Zdjęcie okładkowe artykułu:
zdjęcie autora artykułu

Drużyna Romana Jankowskiego wygrała w znakomitym stylu niedzielne spotkanie na torze Falubazu Zielona Góra 51:39. Już od początku spotkania goście udowadniali, że czują się na tym torze świetnie. Momentami zaś wydawać się mogło, że to Falubaz ma tego dnia mecz na wyjeździe.

Drużyna Falubazu przebudziła się dopiero po 10 biegu. Zawodnicy udowodnili wówczas, że potrafią pokonać nawet świetnie spisującego się tego dnia Janusza Kołodzieja. Tę samą klasę pokazali jeszcze i w kolejnych biegach. Czyżby spasowali się przez ten czas z torem? A może to Unia odpuściła sobie końcówkę spotkania, mając i tak zwycięstwo w kieszeni? - Ja wiem czy odpuściliśmy?

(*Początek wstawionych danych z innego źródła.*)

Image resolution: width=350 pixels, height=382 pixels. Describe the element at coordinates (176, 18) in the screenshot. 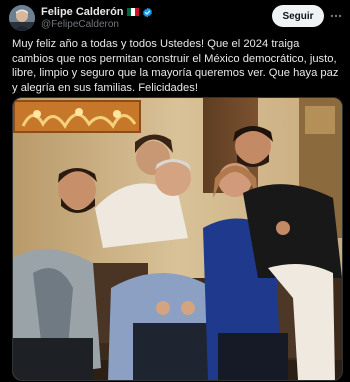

Falubaz był lepszy w tych ostatnich biegach od nas i myślę, że na koniec lepiej się dopasowali. Może było troszeczkę rozluźnienia pod koniec. Wynik był już przesądzony i wysoki także nie musieliśmy tak bardzo się sprężać i gospodarze wykorzystali ten moment. Byliśmy bardzo zmobilizowali i zmotywowani. Przyjechaliśmy tutaj powalczyć i wygrać. Udało nam się to - stwierdził trener leszczyńskich „Byków”.

Gdyby do końca spotkania pozostało jednak więcej biegów, zdaniem trenera Falubaz zdołałby pokonać jeszcze Unię? - Myślę, że nie… - odpowiedział zadowolony ze swojej drużyny Jankowski.

W XV biegu w miejsce Jarosława Hampela trener Jankowski wstawił do biegu juniora, Sławomira Musielaka. - Daję szansę młodym i dzielę ich po równo tymi biegami by jechali, uczyli się jak najwięcej i zdobywali doświadczenie - wytłumaczył szkoleniowiec.

Dlaczego więc Falubaz był taki słaby do połowy spotkania? - Nie potrafię tego wytłumaczyć - zakończył.